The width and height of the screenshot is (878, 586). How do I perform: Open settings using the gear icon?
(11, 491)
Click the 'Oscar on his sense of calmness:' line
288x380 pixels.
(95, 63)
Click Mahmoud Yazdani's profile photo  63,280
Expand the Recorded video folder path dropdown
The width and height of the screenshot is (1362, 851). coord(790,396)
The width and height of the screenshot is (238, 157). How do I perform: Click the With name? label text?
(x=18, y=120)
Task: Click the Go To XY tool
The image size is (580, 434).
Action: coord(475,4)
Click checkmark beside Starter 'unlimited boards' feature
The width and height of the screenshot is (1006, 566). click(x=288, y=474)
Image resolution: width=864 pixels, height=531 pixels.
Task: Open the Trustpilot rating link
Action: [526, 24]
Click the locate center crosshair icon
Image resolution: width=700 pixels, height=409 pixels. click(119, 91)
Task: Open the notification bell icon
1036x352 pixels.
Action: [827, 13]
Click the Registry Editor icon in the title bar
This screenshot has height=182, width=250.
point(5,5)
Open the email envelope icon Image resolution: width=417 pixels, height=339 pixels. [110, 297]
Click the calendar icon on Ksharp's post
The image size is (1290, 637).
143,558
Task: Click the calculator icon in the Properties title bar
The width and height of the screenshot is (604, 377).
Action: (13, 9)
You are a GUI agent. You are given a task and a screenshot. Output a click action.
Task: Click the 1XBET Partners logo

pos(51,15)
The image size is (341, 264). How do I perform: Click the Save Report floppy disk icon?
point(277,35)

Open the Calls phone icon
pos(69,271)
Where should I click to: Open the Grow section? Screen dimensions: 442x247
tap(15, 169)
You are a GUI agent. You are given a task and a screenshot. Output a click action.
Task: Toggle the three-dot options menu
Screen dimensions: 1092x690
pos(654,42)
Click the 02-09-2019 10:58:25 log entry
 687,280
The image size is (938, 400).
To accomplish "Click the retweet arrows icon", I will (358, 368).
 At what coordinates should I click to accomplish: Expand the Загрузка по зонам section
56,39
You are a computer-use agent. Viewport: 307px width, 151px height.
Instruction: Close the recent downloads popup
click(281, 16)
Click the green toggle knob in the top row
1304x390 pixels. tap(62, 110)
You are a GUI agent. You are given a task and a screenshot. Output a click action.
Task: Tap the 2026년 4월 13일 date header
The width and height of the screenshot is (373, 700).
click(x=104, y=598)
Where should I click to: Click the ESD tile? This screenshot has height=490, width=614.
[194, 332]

Aim of the task:
Copy each line exactly, beginning at the one with "The width and height of the screenshot is (373, 700)." and stopping after the last line of the entries. Include nothing else.

Task result:
The width and height of the screenshot is (373, 700).
click(x=104, y=598)
Where should I click to: Click the ESD tile? This screenshot has height=490, width=614.
[194, 332]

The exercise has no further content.